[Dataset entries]
··········

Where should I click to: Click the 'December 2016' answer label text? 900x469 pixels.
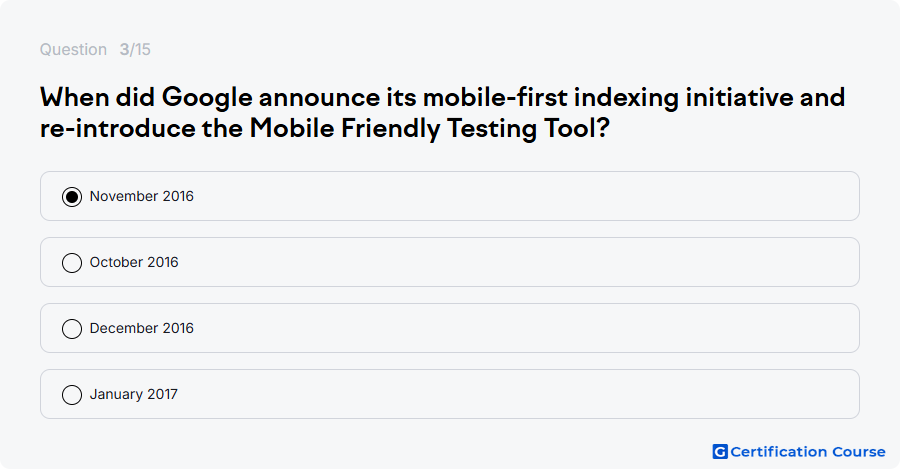click(142, 328)
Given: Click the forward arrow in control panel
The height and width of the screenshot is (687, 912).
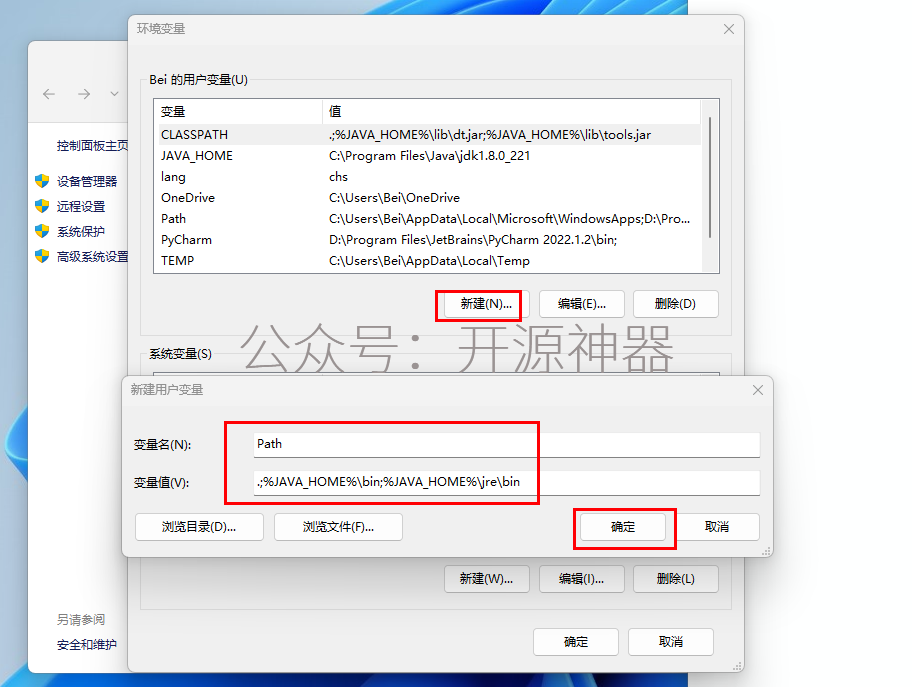Looking at the screenshot, I should tap(84, 94).
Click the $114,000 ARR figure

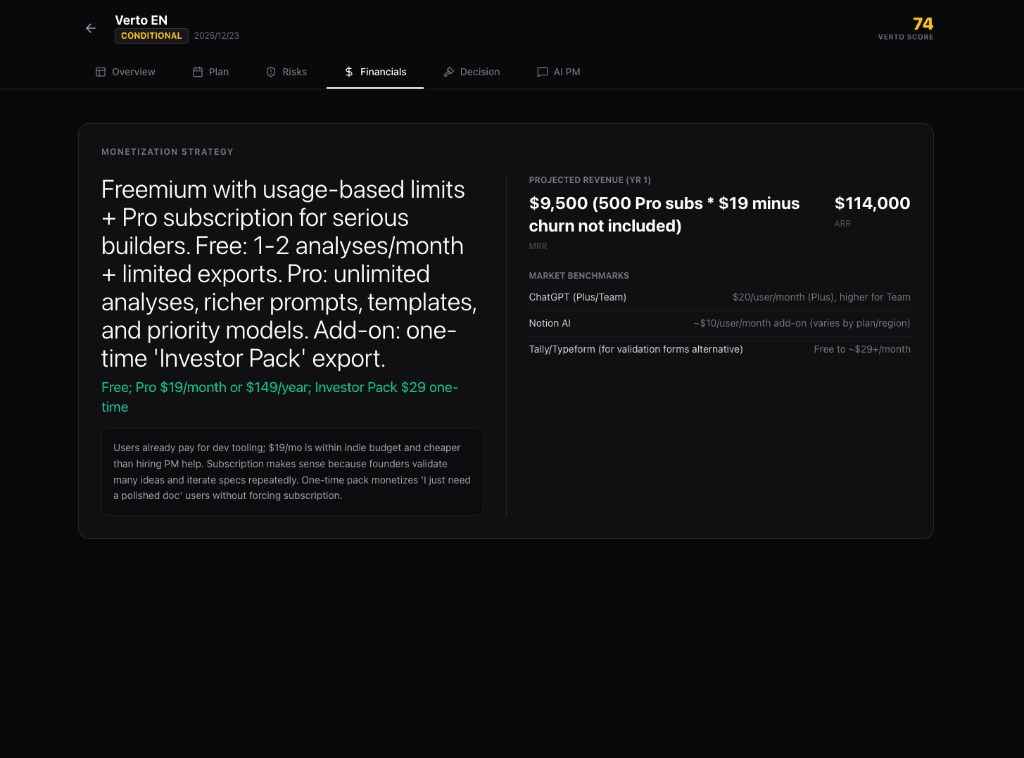(x=872, y=203)
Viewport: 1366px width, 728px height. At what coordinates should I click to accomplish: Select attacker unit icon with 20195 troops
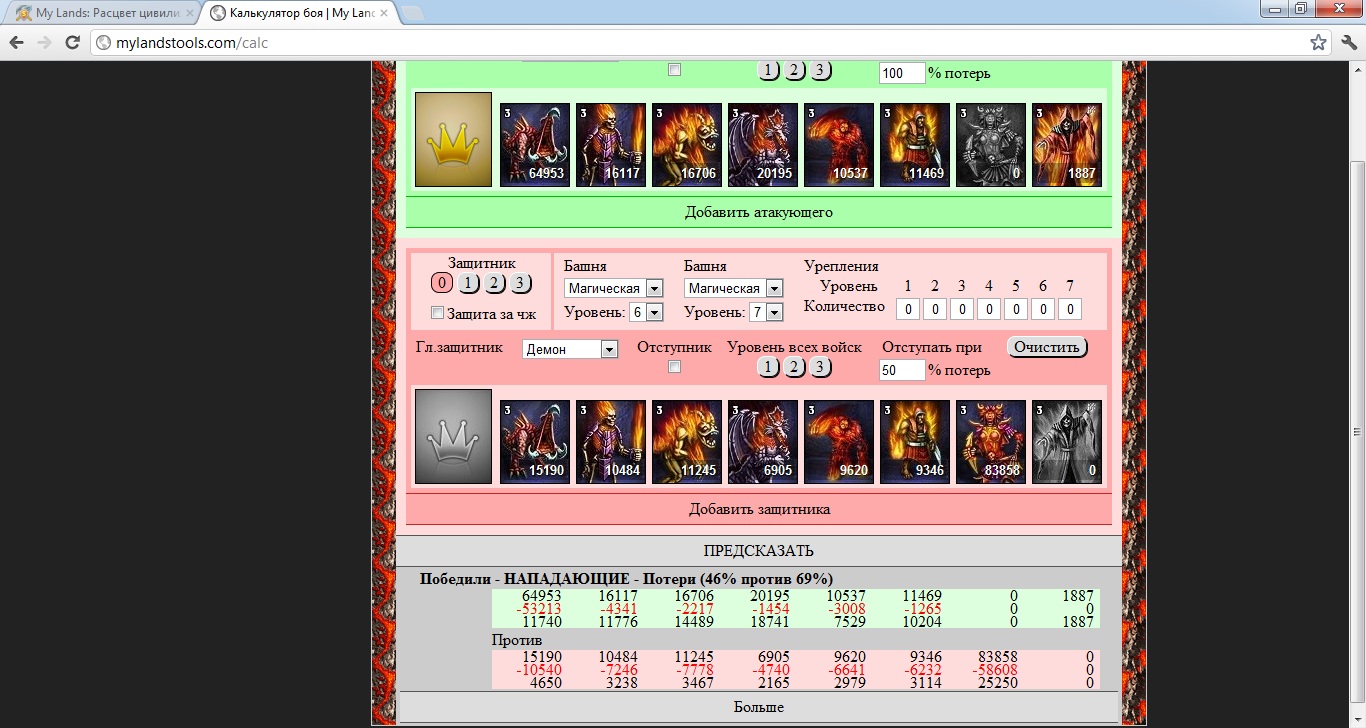(763, 145)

··········

- Task instructions -
Each entry is to be returned as it stands, and each picture is to be left out.

- Solution to the problem -
Where should I click to: Click the 'December 2016' answer label text? 900x469 pixels.
click(142, 328)
Given: Click the forward arrow in control panel
The height and width of the screenshot is (687, 912).
Looking at the screenshot, I should tap(84, 94).
Click the $114,000 ARR figure

(x=872, y=203)
Viewport: 1366px width, 728px height. At what coordinates should I click to accomplish: Select attacker unit icon with 20195 troops
(763, 145)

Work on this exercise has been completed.